To do:
Copy only the lines from the one with "The width and" through the end of the records, exactly as they stand. No pictures belong in the copy.
== Listed records ==
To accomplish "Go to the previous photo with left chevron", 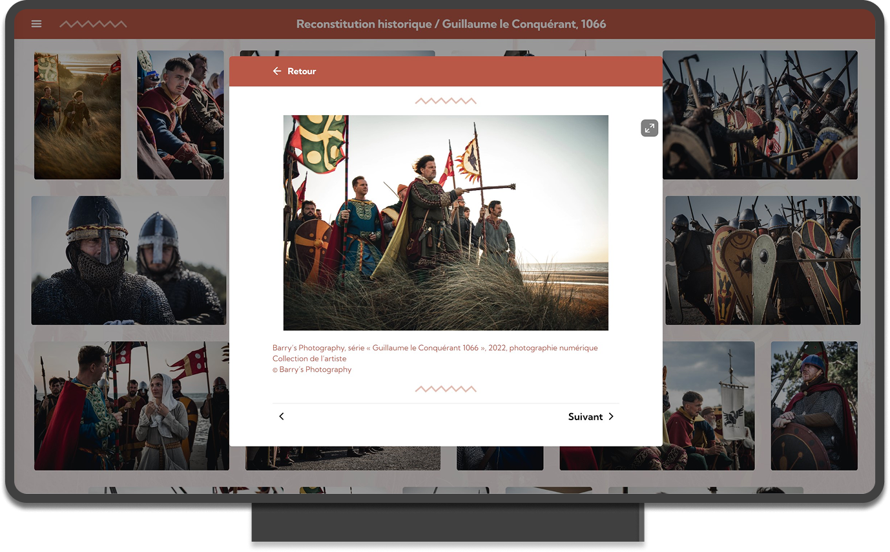I will coord(282,416).
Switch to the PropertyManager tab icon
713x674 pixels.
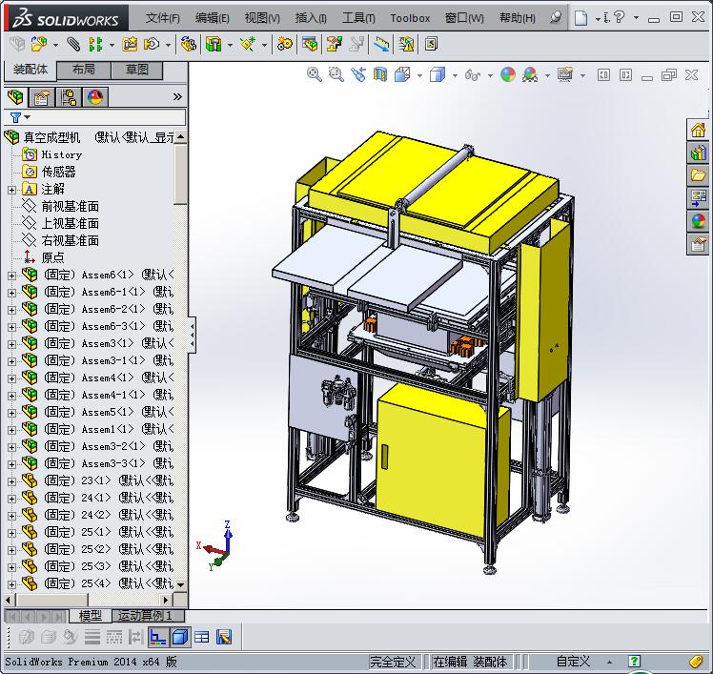click(x=42, y=97)
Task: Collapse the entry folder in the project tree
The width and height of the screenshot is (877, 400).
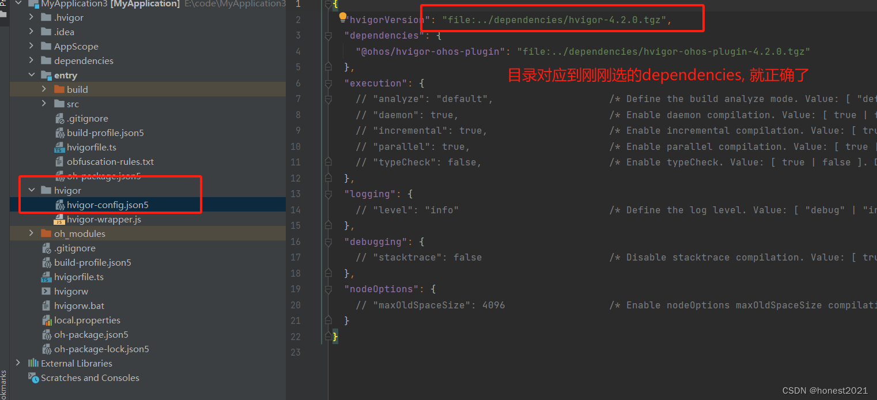Action: 32,75
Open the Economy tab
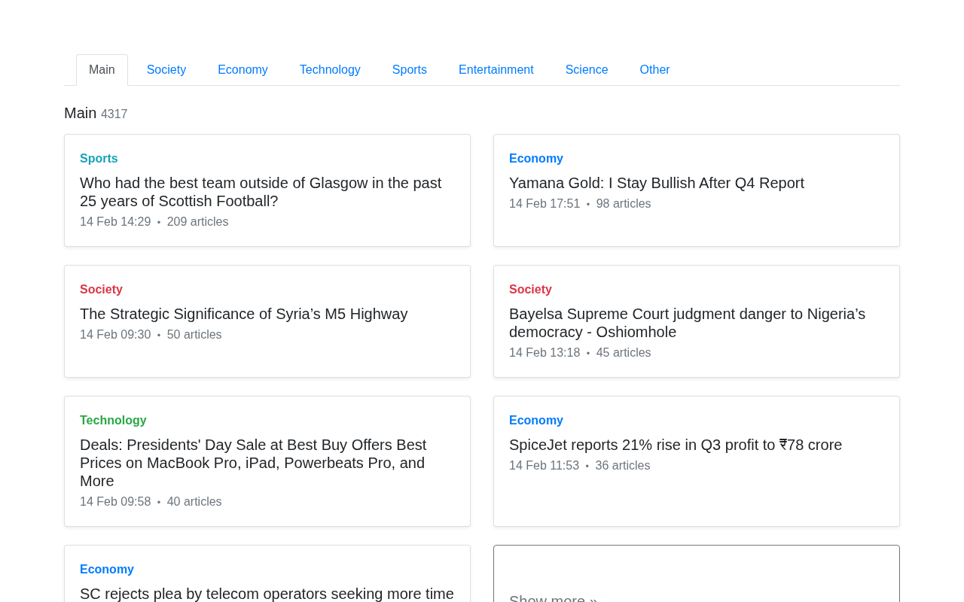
===
Written response:
The width and height of the screenshot is (877, 400).
Action: 32,75
Open the Economy tab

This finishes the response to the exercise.